[Pixel coordinate grounding data]
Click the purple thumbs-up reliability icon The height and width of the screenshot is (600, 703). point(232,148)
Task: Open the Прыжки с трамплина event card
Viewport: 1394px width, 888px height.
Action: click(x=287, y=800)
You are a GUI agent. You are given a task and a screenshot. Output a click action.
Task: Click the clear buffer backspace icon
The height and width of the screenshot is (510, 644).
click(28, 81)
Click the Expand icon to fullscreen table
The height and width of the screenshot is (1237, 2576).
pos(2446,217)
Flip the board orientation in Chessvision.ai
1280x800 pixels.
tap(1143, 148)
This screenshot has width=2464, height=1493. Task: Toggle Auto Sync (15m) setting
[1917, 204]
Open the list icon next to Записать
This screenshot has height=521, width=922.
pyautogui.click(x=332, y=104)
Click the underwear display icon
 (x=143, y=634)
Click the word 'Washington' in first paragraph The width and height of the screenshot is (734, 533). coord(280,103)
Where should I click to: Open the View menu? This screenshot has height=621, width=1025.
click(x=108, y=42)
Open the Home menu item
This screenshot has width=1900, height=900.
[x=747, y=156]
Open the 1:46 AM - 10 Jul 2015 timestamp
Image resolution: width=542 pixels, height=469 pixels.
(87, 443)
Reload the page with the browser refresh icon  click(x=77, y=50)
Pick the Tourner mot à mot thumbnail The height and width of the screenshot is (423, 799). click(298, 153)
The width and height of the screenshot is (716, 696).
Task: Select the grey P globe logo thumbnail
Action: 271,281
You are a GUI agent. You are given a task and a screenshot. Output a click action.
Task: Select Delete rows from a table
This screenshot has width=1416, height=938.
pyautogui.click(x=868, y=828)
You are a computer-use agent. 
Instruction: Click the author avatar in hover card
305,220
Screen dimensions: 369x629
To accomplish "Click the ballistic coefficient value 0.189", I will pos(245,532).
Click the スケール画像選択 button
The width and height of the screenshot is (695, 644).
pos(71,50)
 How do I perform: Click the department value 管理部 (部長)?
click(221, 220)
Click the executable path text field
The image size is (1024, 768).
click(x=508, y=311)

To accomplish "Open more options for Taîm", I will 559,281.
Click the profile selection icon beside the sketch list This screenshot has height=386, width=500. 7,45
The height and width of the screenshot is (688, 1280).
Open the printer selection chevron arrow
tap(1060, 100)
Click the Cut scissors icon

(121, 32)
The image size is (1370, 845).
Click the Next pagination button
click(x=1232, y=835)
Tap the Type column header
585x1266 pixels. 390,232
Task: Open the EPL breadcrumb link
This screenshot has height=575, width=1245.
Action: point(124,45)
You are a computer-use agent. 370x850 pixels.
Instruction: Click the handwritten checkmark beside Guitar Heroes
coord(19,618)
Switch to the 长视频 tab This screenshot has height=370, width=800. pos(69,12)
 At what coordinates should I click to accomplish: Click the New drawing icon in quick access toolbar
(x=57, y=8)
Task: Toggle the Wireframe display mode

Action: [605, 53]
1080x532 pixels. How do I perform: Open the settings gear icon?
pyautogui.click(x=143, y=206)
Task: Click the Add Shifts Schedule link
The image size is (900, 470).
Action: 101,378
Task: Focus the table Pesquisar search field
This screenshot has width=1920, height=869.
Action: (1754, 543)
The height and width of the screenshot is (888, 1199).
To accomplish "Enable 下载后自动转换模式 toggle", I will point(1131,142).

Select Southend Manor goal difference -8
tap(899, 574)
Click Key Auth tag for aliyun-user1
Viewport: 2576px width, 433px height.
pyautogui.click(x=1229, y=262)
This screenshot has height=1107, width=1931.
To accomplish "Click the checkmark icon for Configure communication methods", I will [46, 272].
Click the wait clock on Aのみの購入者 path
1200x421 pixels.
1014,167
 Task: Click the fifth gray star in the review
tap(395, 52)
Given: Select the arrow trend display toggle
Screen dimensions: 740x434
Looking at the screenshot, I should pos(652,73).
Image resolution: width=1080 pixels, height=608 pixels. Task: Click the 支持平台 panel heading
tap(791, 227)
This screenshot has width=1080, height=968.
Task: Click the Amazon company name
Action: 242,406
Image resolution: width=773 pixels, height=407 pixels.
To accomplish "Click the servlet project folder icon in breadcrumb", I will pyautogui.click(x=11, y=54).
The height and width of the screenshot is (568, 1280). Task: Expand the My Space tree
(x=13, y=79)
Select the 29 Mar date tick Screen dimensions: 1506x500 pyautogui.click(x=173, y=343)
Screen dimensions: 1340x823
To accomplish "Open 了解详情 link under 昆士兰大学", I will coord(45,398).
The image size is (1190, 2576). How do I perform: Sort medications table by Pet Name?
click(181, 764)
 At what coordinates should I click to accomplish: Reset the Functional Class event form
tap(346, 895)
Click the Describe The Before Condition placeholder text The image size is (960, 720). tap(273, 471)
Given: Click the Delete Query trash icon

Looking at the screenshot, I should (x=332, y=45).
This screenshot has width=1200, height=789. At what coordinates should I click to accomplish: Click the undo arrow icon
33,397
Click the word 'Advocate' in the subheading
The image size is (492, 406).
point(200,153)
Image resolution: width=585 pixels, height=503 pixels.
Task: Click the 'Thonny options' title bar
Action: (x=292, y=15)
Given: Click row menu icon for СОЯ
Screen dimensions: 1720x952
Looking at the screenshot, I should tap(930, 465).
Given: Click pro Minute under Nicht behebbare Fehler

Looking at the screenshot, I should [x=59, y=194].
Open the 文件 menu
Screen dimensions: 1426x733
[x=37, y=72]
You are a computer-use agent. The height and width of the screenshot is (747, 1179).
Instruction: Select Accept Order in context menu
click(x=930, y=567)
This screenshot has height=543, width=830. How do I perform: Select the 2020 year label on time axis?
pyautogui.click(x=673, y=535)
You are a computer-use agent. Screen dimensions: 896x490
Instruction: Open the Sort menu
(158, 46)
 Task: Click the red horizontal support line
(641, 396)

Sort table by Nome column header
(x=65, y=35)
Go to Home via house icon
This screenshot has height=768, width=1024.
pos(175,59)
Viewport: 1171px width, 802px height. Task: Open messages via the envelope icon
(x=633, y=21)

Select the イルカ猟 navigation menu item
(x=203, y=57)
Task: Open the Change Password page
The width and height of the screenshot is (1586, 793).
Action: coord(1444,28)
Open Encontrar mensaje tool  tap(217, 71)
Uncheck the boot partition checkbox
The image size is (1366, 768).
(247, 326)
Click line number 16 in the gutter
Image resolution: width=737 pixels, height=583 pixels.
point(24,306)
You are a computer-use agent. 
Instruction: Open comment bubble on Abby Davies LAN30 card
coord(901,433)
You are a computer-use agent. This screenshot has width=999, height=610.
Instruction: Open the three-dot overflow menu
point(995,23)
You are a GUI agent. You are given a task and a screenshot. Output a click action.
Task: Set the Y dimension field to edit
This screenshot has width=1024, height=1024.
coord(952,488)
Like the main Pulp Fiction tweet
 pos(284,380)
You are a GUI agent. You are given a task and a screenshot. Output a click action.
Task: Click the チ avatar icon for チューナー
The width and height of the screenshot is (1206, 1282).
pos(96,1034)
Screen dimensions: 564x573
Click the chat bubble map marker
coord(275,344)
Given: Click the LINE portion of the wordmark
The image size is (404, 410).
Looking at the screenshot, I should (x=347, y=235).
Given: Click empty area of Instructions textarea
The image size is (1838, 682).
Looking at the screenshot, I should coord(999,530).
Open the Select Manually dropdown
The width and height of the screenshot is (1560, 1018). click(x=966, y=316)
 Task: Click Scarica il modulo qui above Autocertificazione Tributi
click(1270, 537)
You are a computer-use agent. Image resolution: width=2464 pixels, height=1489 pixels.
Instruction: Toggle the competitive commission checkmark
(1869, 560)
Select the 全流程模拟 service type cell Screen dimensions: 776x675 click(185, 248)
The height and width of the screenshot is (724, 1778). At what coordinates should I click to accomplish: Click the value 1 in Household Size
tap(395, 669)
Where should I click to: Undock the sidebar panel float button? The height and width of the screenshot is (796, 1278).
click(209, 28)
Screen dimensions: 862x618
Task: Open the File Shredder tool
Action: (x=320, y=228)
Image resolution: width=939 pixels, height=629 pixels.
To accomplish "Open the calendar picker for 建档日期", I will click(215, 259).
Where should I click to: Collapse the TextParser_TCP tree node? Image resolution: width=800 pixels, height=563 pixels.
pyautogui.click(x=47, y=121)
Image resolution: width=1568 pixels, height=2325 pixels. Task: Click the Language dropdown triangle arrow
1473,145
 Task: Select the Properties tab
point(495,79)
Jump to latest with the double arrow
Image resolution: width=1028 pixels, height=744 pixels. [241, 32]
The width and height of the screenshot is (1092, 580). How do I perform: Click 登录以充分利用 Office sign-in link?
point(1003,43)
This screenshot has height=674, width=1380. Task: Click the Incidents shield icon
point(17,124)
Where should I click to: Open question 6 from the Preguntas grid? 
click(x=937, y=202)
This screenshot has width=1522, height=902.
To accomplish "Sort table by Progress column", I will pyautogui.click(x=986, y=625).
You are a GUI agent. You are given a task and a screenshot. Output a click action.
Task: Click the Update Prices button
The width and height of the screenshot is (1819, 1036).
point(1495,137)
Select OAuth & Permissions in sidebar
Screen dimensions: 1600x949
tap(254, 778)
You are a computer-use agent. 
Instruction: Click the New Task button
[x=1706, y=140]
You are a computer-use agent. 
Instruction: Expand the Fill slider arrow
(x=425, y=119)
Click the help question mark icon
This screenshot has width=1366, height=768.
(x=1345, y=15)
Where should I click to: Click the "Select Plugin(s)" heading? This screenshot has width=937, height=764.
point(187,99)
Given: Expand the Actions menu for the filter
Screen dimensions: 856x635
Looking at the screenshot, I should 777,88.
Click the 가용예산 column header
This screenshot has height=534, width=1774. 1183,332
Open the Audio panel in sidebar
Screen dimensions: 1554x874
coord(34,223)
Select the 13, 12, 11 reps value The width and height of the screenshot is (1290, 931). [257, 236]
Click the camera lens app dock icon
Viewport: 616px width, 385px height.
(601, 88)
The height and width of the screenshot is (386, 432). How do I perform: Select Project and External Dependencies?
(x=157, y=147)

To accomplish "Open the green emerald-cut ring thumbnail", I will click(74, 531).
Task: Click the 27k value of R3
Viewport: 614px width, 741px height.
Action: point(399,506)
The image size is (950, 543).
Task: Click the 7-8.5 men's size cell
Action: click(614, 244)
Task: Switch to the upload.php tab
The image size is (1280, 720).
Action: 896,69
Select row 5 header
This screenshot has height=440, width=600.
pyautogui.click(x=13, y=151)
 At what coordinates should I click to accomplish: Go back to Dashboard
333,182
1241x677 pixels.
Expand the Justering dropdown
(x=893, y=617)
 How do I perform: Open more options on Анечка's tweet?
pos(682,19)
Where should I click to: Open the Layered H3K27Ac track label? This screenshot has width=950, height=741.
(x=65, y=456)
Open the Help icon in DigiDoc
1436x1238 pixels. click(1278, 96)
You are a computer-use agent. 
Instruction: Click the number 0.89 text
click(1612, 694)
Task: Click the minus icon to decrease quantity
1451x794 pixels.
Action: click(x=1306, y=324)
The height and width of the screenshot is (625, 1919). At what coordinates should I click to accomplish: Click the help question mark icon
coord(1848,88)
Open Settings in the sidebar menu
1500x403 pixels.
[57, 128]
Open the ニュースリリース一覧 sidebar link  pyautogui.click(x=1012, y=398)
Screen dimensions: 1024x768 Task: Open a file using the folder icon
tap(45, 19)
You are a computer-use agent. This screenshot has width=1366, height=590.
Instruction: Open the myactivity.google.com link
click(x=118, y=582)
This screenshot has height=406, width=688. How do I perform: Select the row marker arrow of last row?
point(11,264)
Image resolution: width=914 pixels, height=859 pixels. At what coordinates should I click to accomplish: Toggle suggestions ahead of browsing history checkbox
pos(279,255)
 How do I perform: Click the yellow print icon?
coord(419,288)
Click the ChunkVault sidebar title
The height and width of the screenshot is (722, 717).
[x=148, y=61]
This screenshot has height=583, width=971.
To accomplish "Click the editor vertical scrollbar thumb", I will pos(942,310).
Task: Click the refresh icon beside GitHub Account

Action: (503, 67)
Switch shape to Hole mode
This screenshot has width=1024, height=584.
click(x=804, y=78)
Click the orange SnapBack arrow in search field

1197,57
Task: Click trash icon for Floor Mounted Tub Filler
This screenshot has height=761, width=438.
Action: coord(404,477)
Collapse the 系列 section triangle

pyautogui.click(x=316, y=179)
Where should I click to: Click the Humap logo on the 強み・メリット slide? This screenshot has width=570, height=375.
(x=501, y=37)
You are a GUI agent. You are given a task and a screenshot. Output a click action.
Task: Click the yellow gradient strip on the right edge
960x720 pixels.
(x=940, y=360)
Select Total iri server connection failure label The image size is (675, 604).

What needs to be done:
Look above for the line holding "Select the 全流程模拟" and the line holding "Task: Click the Update Prices button". Retype both, and every line between them, word for word and nothing else.

Answer for this exercise:
Select the 全流程模拟 service type cell Screen dimensions: 776x675 click(185, 248)
The height and width of the screenshot is (724, 1778). At what coordinates should I click to accomplish: Click the value 1 in Household Size
tap(395, 669)
Where should I click to: Undock the sidebar panel float button? The height and width of the screenshot is (796, 1278).
click(209, 28)
Screen dimensions: 862x618
Task: Open the File Shredder tool
Action: (x=320, y=228)
Image resolution: width=939 pixels, height=629 pixels.
To accomplish "Open the calendar picker for 建档日期", I will click(215, 259).
Where should I click to: Collapse the TextParser_TCP tree node? Image resolution: width=800 pixels, height=563 pixels.
pyautogui.click(x=47, y=121)
Image resolution: width=1568 pixels, height=2325 pixels. Task: Click the Language dropdown triangle arrow
1473,145
 Task: Select the Properties tab
point(495,79)
Jump to latest with the double arrow
Image resolution: width=1028 pixels, height=744 pixels. [241, 32]
The width and height of the screenshot is (1092, 580). How do I perform: Click 登录以充分利用 Office sign-in link?
point(1003,43)
This screenshot has height=674, width=1380. Task: Click the Incidents shield icon
point(17,124)
Where should I click to: Open question 6 from the Preguntas grid? 
click(x=937, y=202)
This screenshot has width=1522, height=902.
To accomplish "Sort table by Progress column", I will pyautogui.click(x=986, y=625).
You are a GUI agent. You are given a task and a screenshot. Output a click action.
Task: Click the Update Prices button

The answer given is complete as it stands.